WACO (CBSDFW.COM/AP) — Three bikers were indicted on murder charges Wednesday stemming from a 2015 shooting involving police outside a Waco restaurant, including a prominent member of the Bandidos motorcycle club.
The indictment marks the first murder charges in the Texas case and comes just eight days before the statute of limitations runs out. More than 20 other bikers were re-indicted on new charges ranging from rioting to tampering with evidence.
Police arrested nearly 200 bikers following the shooting at a Twin Peaks restaurant that left nine people dead and 20 injured. Investigators say the incident was sparked by rivalries between the Bandidos and Cossacks motorcycle clubs. Waco police officers monitoring the gathering also fired on the bikers.
Surveillance video from the Twin Peaks shootout shows biker gang members shooting guns, taking cover inside the restaurant and running from gun shots. More than 430 weapons were recovered from the crime scene, including 151 firearms.
Jeff Battey is among the three Bandidos members charged with murder. His attorney didn’t immediately return a message from The Associated Press.
According to Waco police incident reports reviewed by The AP, Battey, a former Marine, and another Bandido charged with murder Wednesday, Ray Allen, were seen “triangulated” over Matthew Smith, a Cossack who died at the scene from gunshot wounds. The third Bandido member indicted Wednesday was Glenn Walker.
All the bikers arrested following the shooting were each charged with engaging in organized criminal activity, a felony. But prosecutors have dropped 154 of those cases in the last four months, saying they wanted to focus on those who were “more culpable.”
Only one biker — Christopher “Jake” Carrizal, a locomotive driver and the president of the Dallas chapter of the Bandidos — has been tried. His trial ended in a hung jury and a mistrial last fall.
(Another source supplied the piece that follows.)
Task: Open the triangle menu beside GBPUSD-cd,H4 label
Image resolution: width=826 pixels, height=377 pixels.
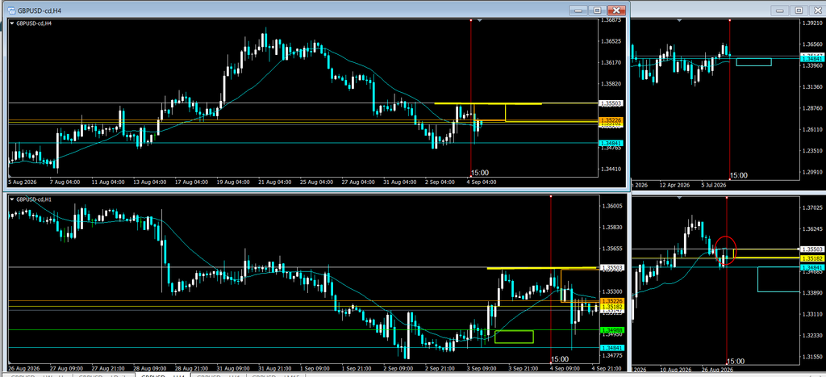Action: click(12, 23)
He had been charged with directing the activities of a criminal street gang and two counts of engaging in organized criminal activity with the underlying offenses of murder and aggravated assault.
The county’s district attorney said in a statement in February announcing the first round of disposed cases that information gleaned during Carrizal’s trial was “invaluable” in his office’s decision to narrow the focus of its investigation.